**Exercise**
Where the string "logo" occurs in a line of the entries below, copy that line.

━━━━━━

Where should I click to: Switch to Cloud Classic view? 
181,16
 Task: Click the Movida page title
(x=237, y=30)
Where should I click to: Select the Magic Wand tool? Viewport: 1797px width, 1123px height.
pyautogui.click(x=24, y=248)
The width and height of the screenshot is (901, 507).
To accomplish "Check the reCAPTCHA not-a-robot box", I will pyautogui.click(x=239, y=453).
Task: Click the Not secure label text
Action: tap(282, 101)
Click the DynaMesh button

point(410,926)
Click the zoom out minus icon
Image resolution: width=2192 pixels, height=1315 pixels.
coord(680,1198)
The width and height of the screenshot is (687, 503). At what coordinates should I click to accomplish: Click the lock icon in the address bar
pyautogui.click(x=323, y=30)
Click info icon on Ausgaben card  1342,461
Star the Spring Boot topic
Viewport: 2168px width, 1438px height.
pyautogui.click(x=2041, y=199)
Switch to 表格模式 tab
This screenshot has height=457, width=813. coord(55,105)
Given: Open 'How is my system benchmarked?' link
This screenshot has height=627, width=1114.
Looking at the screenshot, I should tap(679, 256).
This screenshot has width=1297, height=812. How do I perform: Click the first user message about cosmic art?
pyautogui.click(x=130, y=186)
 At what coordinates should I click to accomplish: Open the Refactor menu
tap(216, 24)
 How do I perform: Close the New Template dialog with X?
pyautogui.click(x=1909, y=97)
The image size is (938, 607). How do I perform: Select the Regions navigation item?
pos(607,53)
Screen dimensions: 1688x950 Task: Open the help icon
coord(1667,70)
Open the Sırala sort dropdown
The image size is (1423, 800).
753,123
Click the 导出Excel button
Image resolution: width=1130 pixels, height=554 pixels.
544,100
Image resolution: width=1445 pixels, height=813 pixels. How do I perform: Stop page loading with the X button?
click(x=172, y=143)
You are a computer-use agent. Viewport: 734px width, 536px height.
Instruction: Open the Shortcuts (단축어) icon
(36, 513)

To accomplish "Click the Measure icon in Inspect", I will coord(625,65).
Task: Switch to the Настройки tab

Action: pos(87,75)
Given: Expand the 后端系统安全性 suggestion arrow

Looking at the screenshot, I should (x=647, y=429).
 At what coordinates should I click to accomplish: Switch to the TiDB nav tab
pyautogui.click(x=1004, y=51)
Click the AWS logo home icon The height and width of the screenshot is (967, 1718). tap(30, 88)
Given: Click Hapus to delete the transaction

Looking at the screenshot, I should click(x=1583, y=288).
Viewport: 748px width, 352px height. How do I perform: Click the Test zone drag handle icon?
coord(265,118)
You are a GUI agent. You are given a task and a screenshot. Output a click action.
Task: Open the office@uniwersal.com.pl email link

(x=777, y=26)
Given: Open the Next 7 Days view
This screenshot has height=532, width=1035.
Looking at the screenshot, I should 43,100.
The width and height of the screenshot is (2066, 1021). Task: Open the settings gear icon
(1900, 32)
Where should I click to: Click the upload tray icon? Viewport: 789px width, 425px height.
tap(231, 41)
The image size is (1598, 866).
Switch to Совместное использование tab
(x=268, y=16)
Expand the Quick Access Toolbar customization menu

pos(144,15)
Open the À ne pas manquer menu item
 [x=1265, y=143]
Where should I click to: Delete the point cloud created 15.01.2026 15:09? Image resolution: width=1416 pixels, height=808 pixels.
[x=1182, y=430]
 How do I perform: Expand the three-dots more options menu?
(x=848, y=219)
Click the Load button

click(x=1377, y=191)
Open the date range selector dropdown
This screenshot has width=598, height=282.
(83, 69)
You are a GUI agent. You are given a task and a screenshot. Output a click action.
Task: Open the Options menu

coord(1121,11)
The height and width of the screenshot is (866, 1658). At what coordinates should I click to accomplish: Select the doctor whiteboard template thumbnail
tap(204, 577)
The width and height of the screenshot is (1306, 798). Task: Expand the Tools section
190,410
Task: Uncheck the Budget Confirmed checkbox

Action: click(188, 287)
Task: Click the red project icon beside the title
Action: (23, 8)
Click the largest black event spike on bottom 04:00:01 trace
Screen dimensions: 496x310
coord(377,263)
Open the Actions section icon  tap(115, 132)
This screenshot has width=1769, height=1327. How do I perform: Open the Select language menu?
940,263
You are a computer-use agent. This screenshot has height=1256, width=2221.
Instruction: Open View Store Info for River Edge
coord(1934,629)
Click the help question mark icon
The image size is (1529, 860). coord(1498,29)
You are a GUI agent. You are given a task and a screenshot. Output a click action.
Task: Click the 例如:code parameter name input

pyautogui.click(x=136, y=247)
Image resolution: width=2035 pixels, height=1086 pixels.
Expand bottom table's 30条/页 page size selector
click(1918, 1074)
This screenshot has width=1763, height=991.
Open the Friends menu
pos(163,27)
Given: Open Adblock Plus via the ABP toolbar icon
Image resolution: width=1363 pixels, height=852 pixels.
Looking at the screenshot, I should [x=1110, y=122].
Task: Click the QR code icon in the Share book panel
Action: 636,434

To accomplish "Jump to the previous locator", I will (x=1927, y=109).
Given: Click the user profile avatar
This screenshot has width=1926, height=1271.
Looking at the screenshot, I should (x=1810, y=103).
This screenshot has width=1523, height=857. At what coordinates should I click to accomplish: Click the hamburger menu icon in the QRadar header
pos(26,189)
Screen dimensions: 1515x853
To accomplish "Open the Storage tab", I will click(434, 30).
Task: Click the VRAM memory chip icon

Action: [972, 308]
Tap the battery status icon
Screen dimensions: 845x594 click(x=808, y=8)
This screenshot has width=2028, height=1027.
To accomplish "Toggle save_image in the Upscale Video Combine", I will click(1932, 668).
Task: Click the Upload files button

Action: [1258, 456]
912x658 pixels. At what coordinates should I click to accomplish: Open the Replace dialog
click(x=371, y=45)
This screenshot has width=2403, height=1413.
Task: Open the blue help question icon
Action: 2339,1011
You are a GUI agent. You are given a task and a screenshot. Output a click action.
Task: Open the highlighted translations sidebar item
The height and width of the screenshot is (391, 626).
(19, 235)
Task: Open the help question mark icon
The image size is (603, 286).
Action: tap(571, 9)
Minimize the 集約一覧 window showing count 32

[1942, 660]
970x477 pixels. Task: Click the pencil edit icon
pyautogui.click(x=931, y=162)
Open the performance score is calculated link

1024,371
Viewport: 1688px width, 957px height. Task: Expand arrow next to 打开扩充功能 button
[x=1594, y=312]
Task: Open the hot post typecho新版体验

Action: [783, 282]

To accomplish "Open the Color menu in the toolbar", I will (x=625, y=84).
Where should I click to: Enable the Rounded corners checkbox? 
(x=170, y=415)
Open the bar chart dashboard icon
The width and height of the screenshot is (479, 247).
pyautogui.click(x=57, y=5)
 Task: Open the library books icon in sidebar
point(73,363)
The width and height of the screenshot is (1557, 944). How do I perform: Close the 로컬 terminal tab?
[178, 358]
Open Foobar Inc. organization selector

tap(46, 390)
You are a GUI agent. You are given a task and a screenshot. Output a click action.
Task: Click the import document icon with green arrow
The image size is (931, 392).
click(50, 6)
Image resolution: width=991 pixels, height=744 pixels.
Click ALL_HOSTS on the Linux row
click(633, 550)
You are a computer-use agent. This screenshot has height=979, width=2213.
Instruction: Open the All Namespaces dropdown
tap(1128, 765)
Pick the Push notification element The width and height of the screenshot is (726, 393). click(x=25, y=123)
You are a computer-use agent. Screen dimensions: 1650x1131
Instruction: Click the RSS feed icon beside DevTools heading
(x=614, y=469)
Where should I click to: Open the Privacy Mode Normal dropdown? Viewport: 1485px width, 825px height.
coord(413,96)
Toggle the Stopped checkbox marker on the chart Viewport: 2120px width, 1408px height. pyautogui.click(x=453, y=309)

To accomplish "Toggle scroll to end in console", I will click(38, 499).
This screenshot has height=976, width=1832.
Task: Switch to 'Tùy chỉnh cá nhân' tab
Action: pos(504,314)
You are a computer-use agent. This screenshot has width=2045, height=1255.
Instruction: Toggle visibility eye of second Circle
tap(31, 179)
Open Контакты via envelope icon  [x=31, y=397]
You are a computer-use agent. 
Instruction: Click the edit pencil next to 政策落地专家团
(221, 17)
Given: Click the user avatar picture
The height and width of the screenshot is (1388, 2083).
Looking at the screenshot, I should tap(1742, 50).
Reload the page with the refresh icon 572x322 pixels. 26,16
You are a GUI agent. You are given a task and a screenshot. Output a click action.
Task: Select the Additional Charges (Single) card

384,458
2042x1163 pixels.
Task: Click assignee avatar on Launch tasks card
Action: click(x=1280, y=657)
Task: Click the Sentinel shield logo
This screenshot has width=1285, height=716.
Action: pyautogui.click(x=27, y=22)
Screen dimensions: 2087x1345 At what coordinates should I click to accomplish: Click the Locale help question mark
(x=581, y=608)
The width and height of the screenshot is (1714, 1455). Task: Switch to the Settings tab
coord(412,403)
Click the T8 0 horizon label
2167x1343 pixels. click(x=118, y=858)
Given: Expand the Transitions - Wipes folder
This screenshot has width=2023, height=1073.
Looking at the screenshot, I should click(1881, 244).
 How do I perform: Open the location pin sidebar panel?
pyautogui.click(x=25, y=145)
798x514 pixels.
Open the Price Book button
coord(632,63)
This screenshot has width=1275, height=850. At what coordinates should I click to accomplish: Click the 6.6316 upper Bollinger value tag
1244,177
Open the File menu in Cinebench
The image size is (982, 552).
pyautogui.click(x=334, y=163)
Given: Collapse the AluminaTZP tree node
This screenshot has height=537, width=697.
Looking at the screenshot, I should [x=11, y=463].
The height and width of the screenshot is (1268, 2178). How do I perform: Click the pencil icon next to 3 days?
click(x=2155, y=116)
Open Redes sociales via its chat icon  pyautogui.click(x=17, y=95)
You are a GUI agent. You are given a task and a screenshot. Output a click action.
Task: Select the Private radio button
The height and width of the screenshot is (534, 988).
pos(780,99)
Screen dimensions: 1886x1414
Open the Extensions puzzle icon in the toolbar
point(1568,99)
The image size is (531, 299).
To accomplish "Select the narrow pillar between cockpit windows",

━━━━━━

**Answer for the task**
Click the AWS logo home icon The height and width of the screenshot is (967, 1718). tap(30, 88)
Task: Click the Sentinel shield logo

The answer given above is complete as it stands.